---- Data to process

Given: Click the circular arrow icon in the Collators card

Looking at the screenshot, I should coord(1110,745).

--------
---- Data to process

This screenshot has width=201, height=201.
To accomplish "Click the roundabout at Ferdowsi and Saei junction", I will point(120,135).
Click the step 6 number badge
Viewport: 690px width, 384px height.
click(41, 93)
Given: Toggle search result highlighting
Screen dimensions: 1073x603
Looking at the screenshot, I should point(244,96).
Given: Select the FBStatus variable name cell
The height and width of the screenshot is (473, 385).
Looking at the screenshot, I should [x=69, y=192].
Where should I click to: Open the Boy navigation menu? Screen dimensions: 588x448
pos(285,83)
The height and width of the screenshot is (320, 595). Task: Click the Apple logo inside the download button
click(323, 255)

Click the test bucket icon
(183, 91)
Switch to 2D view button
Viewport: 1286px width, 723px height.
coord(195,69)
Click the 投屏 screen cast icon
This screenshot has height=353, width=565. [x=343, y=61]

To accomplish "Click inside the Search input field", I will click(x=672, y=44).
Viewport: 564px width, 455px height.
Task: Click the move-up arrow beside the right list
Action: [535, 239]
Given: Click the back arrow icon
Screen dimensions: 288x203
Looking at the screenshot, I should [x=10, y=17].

--------

What you need to do: Using the records above, restate word for word the lines from the one with "This screenshot has width=201, height=201." through the one with "Given: Toggle search result highlighting", both included.

Reply to the exercise:
This screenshot has width=201, height=201.
To accomplish "Click the roundabout at Ferdowsi and Saei junction", I will point(120,135).
Click the step 6 number badge
Viewport: 690px width, 384px height.
click(41, 93)
Given: Toggle search result highlighting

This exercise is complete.